■ Passage for review ■
================================

Open Air Theatre Regent’s Park, London – until 15 June 2018
Peter Pan has now flown into every medium possible. He is a play, novel, pantomime, musical, television programme, cartoon and a Kate Bush single. This version, at the leafy, fairy light-twinkly and on this night, bone dry and sunny Regent’s Park Open Air Theatre, is another twist.
Directors Timothy Sheader and Liam Steel have melded World War One and circus. Despite the play being written a full 10 years before Franz Ferdinand took a ride through Sarajevo, the allegory is snug. Neverland is the escape, the idea of adventure and derring-do which Barrie himself peddled during the war, alongside many famous authors, in the War Propaganda Bureau.
This production opens in a field hospital outside the trenches. Wendy is a nurse, soldiers are limping in. Their suffering soon slips into the dream of Neverland. The device may be snug, but this is where the play is weakest.
Give it ropes, give it flight and fight; that’s where things get cooking. When Sam Angell’s Panto Pan clambers through the window and into this scene, it’s as if someone has dropped a tea tray. Why is it so broad, so camp and so green? I slumped into my squeaky outdoor chair and prepared to lose an evening. But as the sun dipped behind the park, and the spotlights clicked on, things mightily picked up.
Dennis Herdman’s Captain Cook and his catalogue of tunes and gurns had us all chuckling, Tinkerbell (in the hands of the brilliant Elisa de Grey) had grown men cooing and even the Lost Boys (who had a strong whiff of mid-morning kids TV) made sense. Cora Kirk as Wendy (with a corking Hull accent we need to hear more of) was a solid attempt at the kind of generically defiant female lead of a musical, although this wasn’t one. Once everyone accepted it as just a very well-executed panto, things clicked.

================================

■ Exercise objective ■
According to the Peter Pan review, why does the World War One setting fit the play well even though the play was written years before the war? Answer in one to three sentences. The listing that comes after this review is separate material and has no connection to it.

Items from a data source
================================

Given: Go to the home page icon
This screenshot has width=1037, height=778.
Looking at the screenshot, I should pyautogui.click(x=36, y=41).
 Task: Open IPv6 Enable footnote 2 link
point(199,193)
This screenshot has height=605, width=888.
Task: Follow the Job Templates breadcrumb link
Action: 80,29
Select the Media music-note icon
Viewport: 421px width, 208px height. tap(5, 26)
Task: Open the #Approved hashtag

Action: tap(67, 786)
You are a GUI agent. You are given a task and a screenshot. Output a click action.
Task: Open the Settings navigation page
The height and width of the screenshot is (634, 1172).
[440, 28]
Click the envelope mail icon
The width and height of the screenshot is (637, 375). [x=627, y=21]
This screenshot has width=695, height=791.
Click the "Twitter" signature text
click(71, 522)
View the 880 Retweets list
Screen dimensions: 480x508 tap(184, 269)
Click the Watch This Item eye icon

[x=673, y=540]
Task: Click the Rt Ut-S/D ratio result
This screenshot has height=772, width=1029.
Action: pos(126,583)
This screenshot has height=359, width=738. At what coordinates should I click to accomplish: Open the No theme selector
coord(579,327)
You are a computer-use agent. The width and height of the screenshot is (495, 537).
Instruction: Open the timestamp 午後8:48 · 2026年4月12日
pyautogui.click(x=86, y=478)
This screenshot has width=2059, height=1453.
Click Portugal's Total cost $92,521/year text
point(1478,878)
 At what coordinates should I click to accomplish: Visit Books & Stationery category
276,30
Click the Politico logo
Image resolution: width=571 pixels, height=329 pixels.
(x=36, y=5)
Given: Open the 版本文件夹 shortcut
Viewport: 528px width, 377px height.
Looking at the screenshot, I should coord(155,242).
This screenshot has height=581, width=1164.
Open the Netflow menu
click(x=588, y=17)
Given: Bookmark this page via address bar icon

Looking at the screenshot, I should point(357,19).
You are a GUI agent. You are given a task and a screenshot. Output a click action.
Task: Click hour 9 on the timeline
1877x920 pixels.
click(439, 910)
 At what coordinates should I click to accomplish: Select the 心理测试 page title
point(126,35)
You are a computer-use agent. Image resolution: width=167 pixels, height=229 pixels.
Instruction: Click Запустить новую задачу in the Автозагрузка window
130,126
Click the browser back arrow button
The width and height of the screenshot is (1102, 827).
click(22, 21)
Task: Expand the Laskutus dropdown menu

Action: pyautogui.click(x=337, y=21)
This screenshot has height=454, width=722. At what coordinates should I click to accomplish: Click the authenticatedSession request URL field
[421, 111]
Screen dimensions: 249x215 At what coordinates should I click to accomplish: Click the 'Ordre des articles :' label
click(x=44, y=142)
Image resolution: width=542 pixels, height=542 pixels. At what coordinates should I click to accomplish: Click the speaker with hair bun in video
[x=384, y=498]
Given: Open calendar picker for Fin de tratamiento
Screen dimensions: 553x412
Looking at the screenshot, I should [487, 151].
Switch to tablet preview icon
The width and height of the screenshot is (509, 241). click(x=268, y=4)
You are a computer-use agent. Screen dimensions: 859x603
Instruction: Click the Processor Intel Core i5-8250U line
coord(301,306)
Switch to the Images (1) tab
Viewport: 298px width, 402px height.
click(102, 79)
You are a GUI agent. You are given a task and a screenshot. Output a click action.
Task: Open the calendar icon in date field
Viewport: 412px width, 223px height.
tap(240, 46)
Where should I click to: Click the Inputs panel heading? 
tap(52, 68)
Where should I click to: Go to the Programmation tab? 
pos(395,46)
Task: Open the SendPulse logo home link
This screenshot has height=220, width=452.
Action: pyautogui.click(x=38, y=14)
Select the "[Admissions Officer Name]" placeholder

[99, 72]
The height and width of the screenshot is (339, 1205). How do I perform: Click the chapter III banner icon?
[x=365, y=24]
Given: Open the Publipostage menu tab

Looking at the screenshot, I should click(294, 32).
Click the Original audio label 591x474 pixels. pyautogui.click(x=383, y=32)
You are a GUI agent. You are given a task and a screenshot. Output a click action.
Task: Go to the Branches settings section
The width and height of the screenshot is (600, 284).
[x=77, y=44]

================================

■ Expected output ■
The review says Neverland stands for escape and for the idea of adventure and derring-do. Barrie himself promoted that idea during the war, alongside many famous authors, in the War Propaganda Bureau.